The very first network I’d like to share was one created with just myself and Kristin’s track choices. Even though I had read over her post last weekend describing her curation, I was very surprised to see that we in fact had picked nine identical songs (you might be wondering whether we were comparing notes on the sly during our selection process but I can guarantee you that we weren’t). Judging our song selection solely by the visualization of this network though would tempt one to think that our analysis and curation of the songs must have been based on similar criteria.

I distinctly remembered though that Kristin had followed a meticulously thought out process in the way that she selected her songs. She eliminated songs that had similar sounds from her list and she tried to represent the different continents in a more equitable way. In contrast, my own criteria for song selection was based solely on a song being able to evoke some kind of emotion in me. Vastly different approaches resulted in almost identical song selections. This was fascinating to me and highlighted the risk associated in interpreting data without considering the context from which that data came. A first glance of the connected network formed between Kristin and my selections would have rightly led one to conclude that we placed emphasis on similar songs but it does not reveal in any way the reasoning behind that selection and emphasis (which could only be gleaned from our blog posts). Fascinatingly, this bias could also be confirmed with the network graph created between Daniella’s track choices and my own. Like me, she also chose tracks solely based on emotional reactions but in this case, we only shared three identical track choices.

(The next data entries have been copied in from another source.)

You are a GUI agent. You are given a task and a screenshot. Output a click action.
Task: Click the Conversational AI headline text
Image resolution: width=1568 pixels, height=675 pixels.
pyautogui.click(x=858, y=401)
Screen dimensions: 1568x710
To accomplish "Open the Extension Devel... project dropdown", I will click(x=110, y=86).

The other graph I wanted to show-case was a multiplex network created between the most popular track curated (Beethoven’s 5th Symphony) and one of the least popular tracks (the panpipes track from the Solomon Islands). Only two curators had selected both of these tracks (Rebecca and Sukhjeevan) thus signifying the critical role they play in connecting these two networks. In contrast, the track I rated as my favorite (5th symphony) and least favorite (Johnny B. Goode) had a multitude of curators that had selected both songs.

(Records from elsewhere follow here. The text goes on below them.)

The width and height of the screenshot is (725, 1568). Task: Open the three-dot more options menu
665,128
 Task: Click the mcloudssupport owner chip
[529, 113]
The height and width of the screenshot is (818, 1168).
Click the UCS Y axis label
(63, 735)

I also wanted to look at the network formed between the eight classical tracks of the Golden Record and the choices in curation within my group since many of us had commented on there being too many such tracks perhaps included on the Golden Record. This revealed that the 5th symphony was the most popular choice of classical song and on average most curators in my group had selected two classical pieces with the most popular combination being this track with the Magic Flute track. Most interestingly though, the three curators to have only selected one classical track (Brian, Rebecca and Alexandra) had all picked the 5th symphony to form part of their curation. I think this says something about how pervasive the 5th symphony in fact is in terms of its reputation as a true piece of musical mastery but again this might just be my interpretation.

I think this exercise was useful in revealing interesting similarities in the choices made among all the curators in their selection of songs. However, it’s also very clear that one has to be careful in reading too much into the choices made as the reasons for selection can clearly be vastly different, which adds a different dimension to how one views these networks.